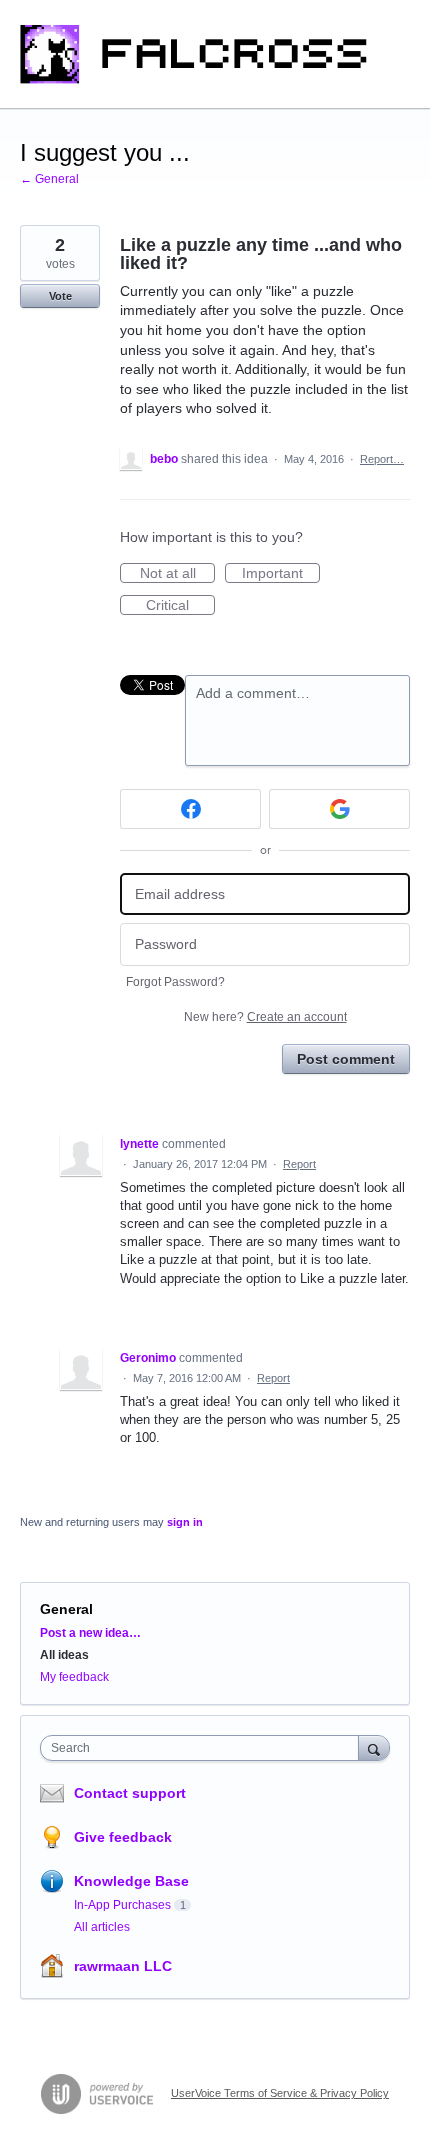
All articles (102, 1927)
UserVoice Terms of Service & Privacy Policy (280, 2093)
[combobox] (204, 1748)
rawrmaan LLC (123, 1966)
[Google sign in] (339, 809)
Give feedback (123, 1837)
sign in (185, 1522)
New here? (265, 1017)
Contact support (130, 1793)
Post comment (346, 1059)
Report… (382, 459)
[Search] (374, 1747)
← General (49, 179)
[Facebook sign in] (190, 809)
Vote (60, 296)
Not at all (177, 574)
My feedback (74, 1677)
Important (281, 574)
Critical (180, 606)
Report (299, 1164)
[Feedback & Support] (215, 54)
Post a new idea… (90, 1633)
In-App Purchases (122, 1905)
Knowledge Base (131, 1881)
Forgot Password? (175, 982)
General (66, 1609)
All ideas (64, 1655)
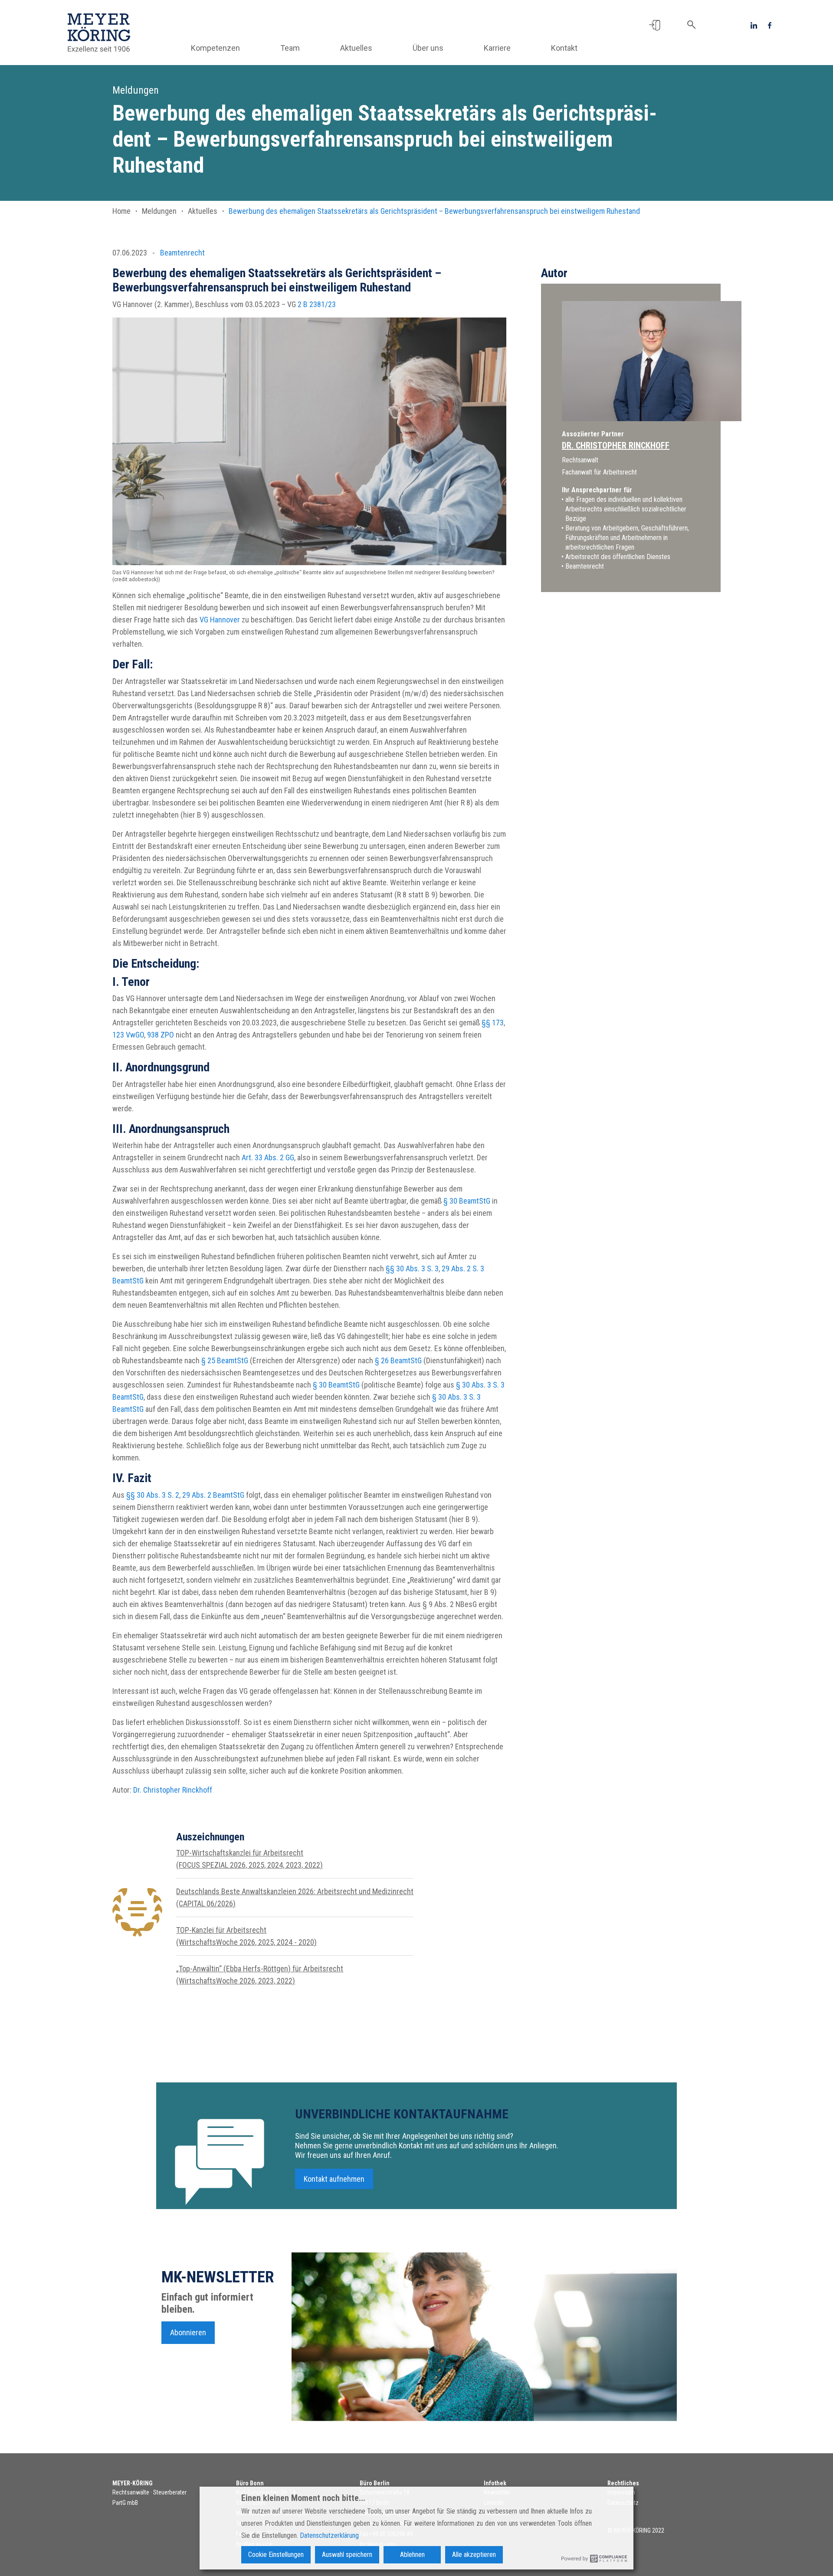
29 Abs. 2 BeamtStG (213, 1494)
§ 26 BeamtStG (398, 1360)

### Task prompt
Copy nothing but the lines from the line that contains "Post a new idea… (90, 1633)" through the end of the listing, exactly, and keep pictures out of it.

### Result of the task
Post a new idea… (90, 1633)
In-App Purchases (122, 1905)
Knowledge Base (131, 1881)
Forgot Password? (175, 982)
General (66, 1609)
All ideas (64, 1655)
29 Abs. 2 BeamtStG (213, 1494)
§ 26 BeamtStG (398, 1360)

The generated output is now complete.